This tribute is for my friends Joey and Ricky. I went through a really difficult time when I was younger, and without these two people I don’t think I would be where I am today. I’m thankful for their presence in my life and for the emotional support they continue to give me.
When I was in high school I really struggled with my identity. I was raised in a supportive but religious family. My aunt, uncle, and cousins lived about 10 minutes away from my immediate family, and my grandparents lived down the street from them. My grandfather is a minister at a church, and through my entire childhood the entire family would attend his 9 am Sunday service at the church. Afterwards, we would meet up at my aunt’s house for breakfast and discuss life but also the messages from the service. Many of my childhood memories focus around attending baptisms, communions, and other religious services for my cousins and brothers and sister. It was nice to have a large and caring family, but as I grew older I began to feel trapped.

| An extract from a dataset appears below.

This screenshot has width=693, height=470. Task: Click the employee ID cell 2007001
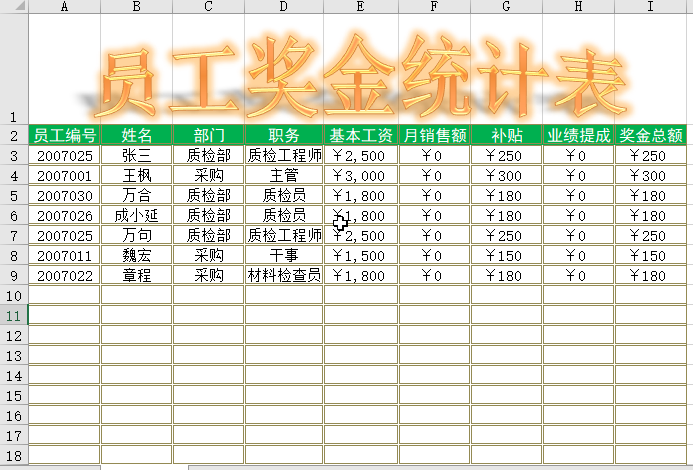pyautogui.click(x=64, y=175)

As I entered high school, I began to question my sexuality. I had crushes on male pop stars and celebrities when I was younger and felt that I was attracted to boys even as I grew older. However, I also began to be attracted to women. I knew that my family would disapprove of me if they knew that I even felt an attraction to someone of the same sex. I felt that I could lose the support of my entire family and would feel lost. I attempted to push them away first before they could abandon me. I wore all black clothing, changed my taste in music, and fought against attending Sunday services. I also fought against my own sexuality. I would only talk about women I found attractive in derogatory terms and would force myself to talk overtly about being interested in men.

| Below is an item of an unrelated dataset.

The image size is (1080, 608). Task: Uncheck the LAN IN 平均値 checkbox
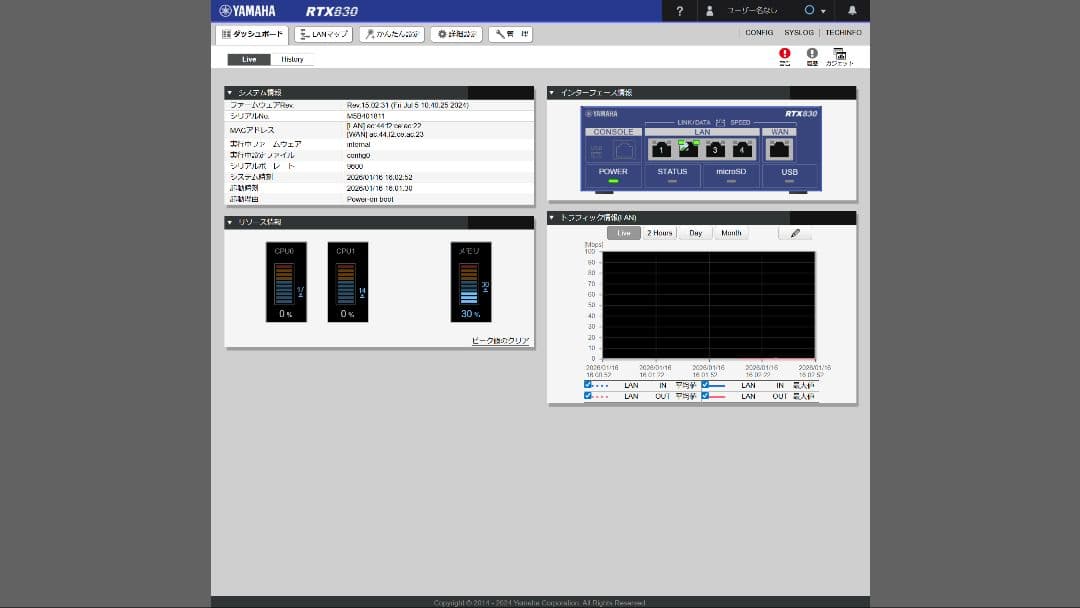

One day in high school I suffered an emotional breakdown. I just couldn’t seem to escape the negative and conflicting thoughts in my own head. I slipped out of the building and ran into a stairwell, where I stayed for almost an hour until Joey found me. Joey had a reputation as one of the few gay kids in school, and at first I fought his help because I was fighting myself. He brought me to the school’s LGBT club meeting that afternoon. I was surprised to see Ricky there, because I didn’t know he was gay. The two of them helped me through the next two years of high school to confront and accept my sexuality. I learned that Ricky was not gay, but just an ally, and that I was not gay but instead that I am bisexual.
Without the help and support from Joey and Ricky, I’m not sure what would have happened to me in high school. They guided me through my formative years and continue to support me today. I’m thankful for their love and guidance every day.